Klietz l Schätzungsweise ein Jahr alt, so groß wie ein Streichholz und durchsichtig, schwimmen sie in Flüssen und Seen, die mit fließenden Gewässern verbunden sind. Auch im Klietzer See. Von den insgesamt 110 Kilogramm für das gesamte Bundesland hat Fischer Gernot Quaschny vor wenigen Tagen auch für den Klietzer See ein paar Kilo von der Verteilstation in Brandenburg geholt. Pro Kilo sind es etwa 3300 Mini-Fische, also bei 110 Kilo immerhin fast eine halbe Million.

Um den Aal, vor allem geräuchert zum Verzehr beliebt, steht es in Deutschland und international nicht gut. Er ist als „vom Aussterben bedrohte Art“ eingestuft. Deshalb sind sogenannte Aal-Managementpläne entwickelt worden. Wie in jedem Jahr wird auch 2020 ein Besatz „zur Erhöhung des Laichbestandes im Einzugsgebiet der Elbe in Sachsen-Anhalt durchgeführt. Während die Großfischer nun Glasaale eingesetzt haben, werden die Angelvereine ihre Gewässer entsprechend des Managements mit den etwas größeren Vorgestreckten besetzen.

Gefördert wird das mit Mitteln aus der Fischereiabgabe des Landes, das heißt aus den Einnahmen des Verkaufs von Angelberechtigungen und Fischereierlaubnissen. Diesen 80 Prozent Fördermitteln stehen 20 Prozent Eigenanteil gegenüber, den die Pächter der Gewässer – im Falle des Klietzer Sees der Hohengöhrener Fischer – tragen.

Solche Besatzmaßnahmen sind für die Fischer und auch Angelvereine nicht nur teuer, sondern durch die Vorgaben des Naturschutzes auch nicht einfach umzusetzen. Dazu kommen die Probleme mit dem niedrigen Wasserstand und die zunehmende Verlandung der Gewässer. Auch der sich im Eigentum der Bundeswehr befindliche Klietzer See muss unbedingt entschlammt werden, so das dringende Anraten des Fischers.
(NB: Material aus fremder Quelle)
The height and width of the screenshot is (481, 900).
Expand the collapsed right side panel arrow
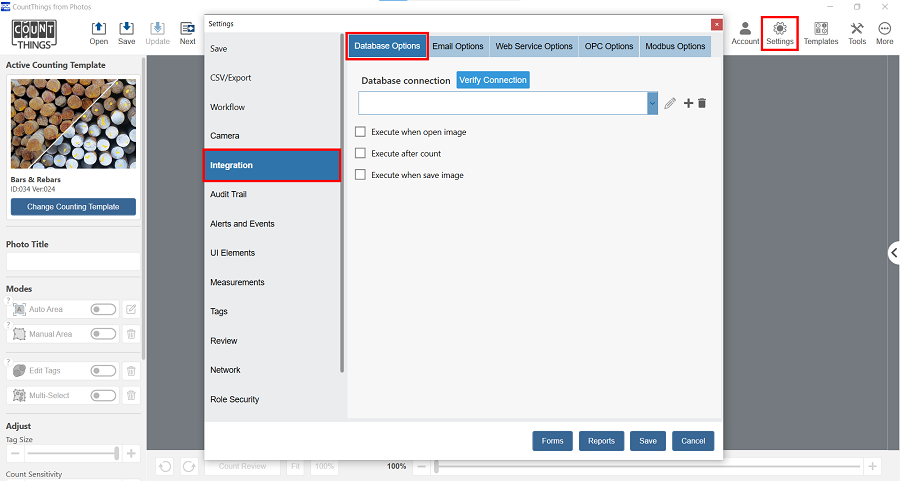[x=893, y=253]
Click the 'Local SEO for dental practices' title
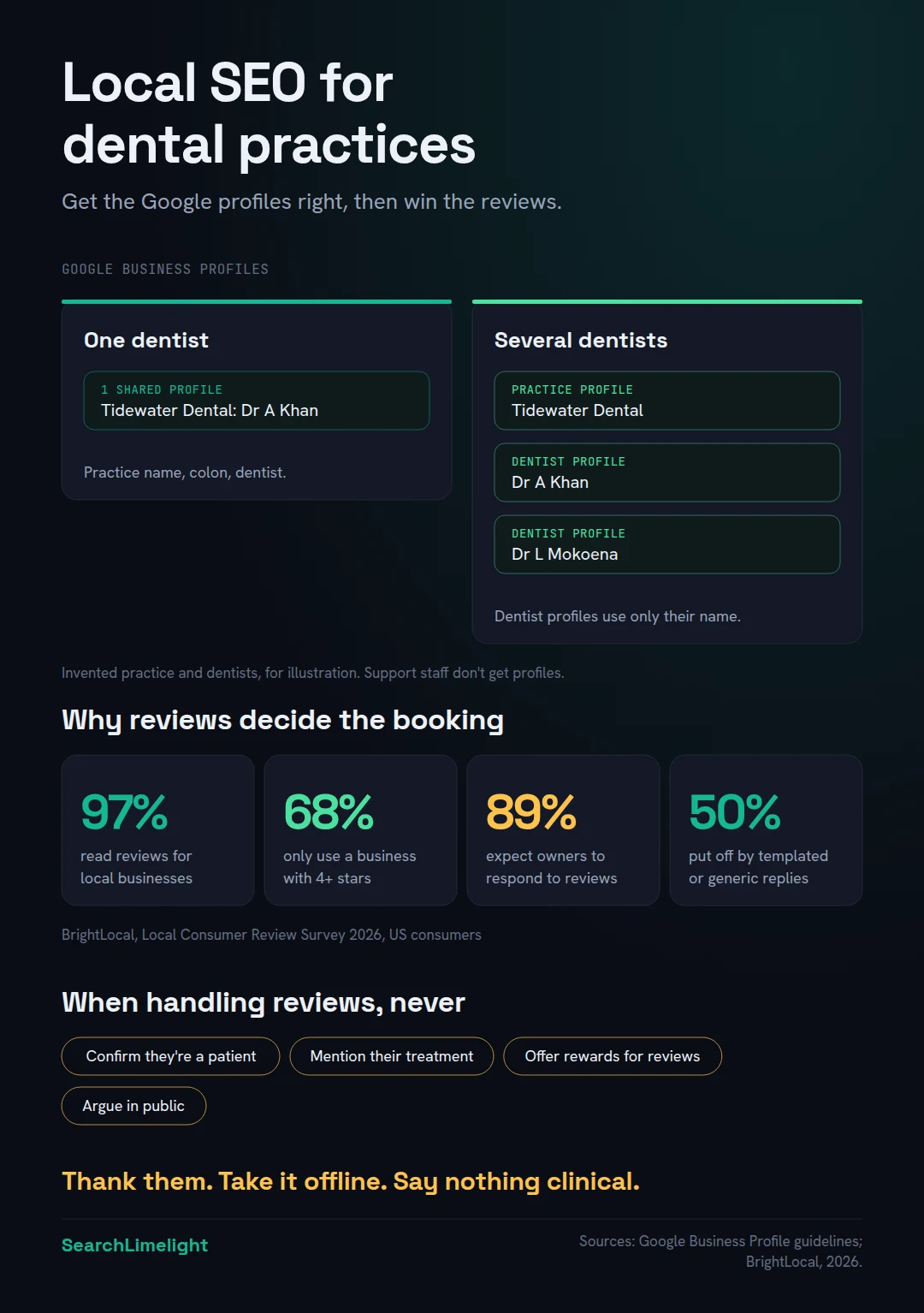 [269, 114]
Erste Schritte dazu mit einer in Auftrag gegebenen Studie werden jetzt gemacht.

Viele Gefahren, aber auch gute Eingewöhnung

Alljährlich werden die Gewässer mit „vorgestreckten“ Aalen, die bereits gut zehn Zentimeter lang und zwischen drei und zwölf Gramm schwer sind, bestückt. Erstmals seit der Wende sind es nun etwa 0,3 Gramm schwere und fünf bis acht Zentimeter lange Glasaale. „Damit verspricht man sich aufgrund der größeren Menge eine höhere Überlebensrate und damit stärkere Effekte für die Gesamtpopulation.“ Gernot Quaschny weiß aber auch, dass von den Mini-Aalen am Ende wohl nur fünf Prozent überleben. Denn es gibt viele Fraßfeinde, für die sie leichte Beute sind. „Andererseits können sich die Aale in diesem Stadium sehr gut an die neuen Gegebenheiten anpassen. Dieses Jahr sind die Bedingungen durch die milde Witterung besonders gut für die Eingewöhnung. Hier im Klietzer See gibt es genügend Unterstände und im verschlammten Boden guten Schutz“, ist der Fischer zuversichtlich, dass der Besatz von Erfolg ist. Seit der Flut 2013, als es kein Leben mehr im See gab, hat er jährlich Fischbesatz durchgeführt, so dass er selbst und auch Hobbyangler inzwischen wieder zufriedenstellende Fänge verzeichnen.

Vom Golf von Mexiko über Frankreich nach Klie

Die Glasaale sind vor kurzem vor der Küste Frankreichs gefangen worden. Weit weg im Golf von Mexiko geboren, hatten sie sich vor etwa einem Jahr auf den Weg nach Europa gemacht. Die Strecke von Frankreich bis Deutschland haben sie auf der Straße zurückgelegt. In ihrem neuen Revier ausgesetzt, wird die Mehrzahl hier bleiben oder aber auch mit dem Strom weiterziehen – die Klietzer könnten also auch im Scharlibber oder Kamernschen See landen. Wenn sie etwa acht Jahre alt sind, sind sie fangreif beziehungsweise bereit zum Abwandern zurück nach Mexiko, um dort zu laichen. Die vom Klietzer See schwimmen über den Trübengraben, die Havel und die Elbe ins Meer und dann weiter nach Mittelamerika.